Target pointing data:
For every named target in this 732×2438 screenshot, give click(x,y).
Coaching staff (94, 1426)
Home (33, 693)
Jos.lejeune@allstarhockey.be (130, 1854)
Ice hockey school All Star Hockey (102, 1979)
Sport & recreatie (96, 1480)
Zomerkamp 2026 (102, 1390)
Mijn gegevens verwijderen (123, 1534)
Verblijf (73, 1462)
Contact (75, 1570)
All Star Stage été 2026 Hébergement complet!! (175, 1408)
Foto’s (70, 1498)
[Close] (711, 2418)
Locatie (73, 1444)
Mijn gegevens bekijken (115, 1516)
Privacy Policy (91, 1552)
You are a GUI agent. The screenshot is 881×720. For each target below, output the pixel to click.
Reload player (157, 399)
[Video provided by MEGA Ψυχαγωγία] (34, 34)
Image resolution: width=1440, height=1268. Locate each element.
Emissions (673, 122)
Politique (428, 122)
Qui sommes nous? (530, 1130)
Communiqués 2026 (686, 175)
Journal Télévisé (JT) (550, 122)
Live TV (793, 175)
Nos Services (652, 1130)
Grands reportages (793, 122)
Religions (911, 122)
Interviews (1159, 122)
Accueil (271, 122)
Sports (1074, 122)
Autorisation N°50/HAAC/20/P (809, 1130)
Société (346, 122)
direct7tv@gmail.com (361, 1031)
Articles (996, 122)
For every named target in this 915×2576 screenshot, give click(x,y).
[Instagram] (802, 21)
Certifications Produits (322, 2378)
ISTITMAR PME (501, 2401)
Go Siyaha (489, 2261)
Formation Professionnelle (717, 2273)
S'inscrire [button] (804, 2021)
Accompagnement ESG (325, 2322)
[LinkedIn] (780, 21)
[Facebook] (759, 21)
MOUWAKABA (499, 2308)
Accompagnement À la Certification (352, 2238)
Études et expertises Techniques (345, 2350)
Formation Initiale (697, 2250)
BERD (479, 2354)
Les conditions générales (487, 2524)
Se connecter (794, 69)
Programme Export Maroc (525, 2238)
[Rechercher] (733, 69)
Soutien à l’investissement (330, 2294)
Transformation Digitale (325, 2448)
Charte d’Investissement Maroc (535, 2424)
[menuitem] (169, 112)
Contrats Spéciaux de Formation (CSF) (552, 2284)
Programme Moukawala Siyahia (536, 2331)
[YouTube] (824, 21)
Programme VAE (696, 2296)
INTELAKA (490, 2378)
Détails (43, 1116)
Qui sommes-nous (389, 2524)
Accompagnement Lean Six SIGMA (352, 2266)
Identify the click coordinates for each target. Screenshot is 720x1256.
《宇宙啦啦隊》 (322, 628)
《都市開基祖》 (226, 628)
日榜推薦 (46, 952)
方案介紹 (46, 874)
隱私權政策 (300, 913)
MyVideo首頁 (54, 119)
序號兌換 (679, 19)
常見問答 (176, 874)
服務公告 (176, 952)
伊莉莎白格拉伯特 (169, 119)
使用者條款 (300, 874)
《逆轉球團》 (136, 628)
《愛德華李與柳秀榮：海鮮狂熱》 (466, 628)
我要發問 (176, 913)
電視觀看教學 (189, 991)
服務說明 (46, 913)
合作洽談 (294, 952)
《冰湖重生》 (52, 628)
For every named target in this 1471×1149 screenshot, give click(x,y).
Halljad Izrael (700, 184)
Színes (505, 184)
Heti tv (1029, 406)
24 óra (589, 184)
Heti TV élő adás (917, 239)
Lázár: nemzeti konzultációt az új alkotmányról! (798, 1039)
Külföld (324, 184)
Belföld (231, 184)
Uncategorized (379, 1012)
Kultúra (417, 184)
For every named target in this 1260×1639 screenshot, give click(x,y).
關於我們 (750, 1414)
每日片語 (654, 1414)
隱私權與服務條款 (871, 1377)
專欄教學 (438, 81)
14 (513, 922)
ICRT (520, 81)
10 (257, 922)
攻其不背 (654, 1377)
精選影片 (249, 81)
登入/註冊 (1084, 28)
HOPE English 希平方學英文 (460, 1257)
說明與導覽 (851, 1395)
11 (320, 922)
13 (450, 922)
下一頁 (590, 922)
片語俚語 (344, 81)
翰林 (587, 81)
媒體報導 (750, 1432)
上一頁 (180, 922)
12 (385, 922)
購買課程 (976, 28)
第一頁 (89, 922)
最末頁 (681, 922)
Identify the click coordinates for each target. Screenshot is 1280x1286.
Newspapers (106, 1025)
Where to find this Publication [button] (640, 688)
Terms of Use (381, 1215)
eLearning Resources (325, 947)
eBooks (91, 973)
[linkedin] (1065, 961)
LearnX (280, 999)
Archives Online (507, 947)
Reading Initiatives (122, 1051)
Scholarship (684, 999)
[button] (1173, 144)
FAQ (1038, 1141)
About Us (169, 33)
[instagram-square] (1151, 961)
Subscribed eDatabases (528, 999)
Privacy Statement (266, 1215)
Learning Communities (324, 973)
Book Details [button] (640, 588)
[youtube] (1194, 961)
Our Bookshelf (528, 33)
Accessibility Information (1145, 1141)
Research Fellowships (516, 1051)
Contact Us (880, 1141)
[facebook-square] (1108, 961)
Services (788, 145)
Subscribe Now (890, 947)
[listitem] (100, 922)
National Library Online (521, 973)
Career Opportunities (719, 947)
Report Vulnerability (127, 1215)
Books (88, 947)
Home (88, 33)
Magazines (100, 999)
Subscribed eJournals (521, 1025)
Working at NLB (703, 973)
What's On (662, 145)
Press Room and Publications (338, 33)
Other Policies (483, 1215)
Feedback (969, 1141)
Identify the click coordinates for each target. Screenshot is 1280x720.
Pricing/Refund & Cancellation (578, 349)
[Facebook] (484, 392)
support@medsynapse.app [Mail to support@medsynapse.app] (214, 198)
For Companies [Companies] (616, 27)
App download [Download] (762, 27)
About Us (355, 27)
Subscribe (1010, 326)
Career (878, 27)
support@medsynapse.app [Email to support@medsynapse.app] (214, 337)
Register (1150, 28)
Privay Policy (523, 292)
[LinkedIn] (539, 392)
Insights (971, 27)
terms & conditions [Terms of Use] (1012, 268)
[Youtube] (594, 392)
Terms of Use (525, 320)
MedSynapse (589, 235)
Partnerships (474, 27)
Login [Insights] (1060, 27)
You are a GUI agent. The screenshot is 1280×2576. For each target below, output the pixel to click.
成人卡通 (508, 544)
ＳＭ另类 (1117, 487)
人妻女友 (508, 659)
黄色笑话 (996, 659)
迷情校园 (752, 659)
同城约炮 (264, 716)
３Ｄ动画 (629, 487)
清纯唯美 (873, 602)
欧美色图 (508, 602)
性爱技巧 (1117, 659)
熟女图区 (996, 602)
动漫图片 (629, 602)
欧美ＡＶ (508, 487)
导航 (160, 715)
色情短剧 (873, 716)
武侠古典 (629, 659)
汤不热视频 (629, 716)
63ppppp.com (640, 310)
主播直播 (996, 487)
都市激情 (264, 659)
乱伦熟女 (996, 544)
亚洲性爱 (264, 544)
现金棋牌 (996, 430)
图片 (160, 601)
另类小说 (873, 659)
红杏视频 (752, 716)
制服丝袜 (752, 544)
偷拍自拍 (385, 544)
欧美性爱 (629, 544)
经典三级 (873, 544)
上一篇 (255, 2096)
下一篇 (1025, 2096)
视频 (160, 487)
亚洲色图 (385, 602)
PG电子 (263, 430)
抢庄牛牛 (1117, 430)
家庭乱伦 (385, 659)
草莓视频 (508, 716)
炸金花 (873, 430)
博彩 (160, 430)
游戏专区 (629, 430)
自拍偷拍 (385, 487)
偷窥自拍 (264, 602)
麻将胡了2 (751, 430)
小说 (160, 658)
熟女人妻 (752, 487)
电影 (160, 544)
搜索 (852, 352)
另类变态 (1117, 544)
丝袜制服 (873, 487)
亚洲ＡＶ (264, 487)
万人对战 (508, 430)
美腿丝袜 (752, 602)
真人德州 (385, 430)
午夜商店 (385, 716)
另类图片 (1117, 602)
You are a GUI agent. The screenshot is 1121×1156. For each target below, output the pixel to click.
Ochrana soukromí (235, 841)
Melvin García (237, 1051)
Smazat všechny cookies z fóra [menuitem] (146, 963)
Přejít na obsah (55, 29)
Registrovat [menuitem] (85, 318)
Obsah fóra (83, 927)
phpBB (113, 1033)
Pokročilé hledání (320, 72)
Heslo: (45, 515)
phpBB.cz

• _Written problem_
Starting at the first line of the material and ending at the line containing "Qui sommes nous? (530, 1130)", lay out those lines as a JSON list of strings, one string per line, with blank lines left out.

• _Response_
[
  "For every named target in this 732×2438 screenshot, give click(x,y).",
  "Coaching staff (94, 1426)",
  "Home (33, 693)",
  "Jos.lejeune@allstarhockey.be (130, 1854)",
  "Ice hockey school All Star Hockey (102, 1979)",
  "Sport & recreatie (96, 1480)",
  "Zomerkamp 2026 (102, 1390)",
  "Mijn gegevens verwijderen (123, 1534)",
  "Verblijf (73, 1462)",
  "Contact (75, 1570)",
  "All Star Stage été 2026 Hébergement complet!! (175, 1408)",
  "Foto’s (70, 1498)",
  "[Close] (711, 2418)",
  "Locatie (73, 1444)",
  "Mijn gegevens bekijken (115, 1516)",
  "Privacy Policy (91, 1552)",
  "You are a GUI agent. The screenshot is 881×720. For each target below, output the pixel to click.",
  "Reload player (157, 399)",
  "[Video provided by MEGA Ψυχαγωγία] (34, 34)",
  "Image resolution: width=1440, height=1268. Locate each element.",
  "Emissions (673, 122)",
  "Politique (428, 122)",
  "Qui sommes nous? (530, 1130)"
]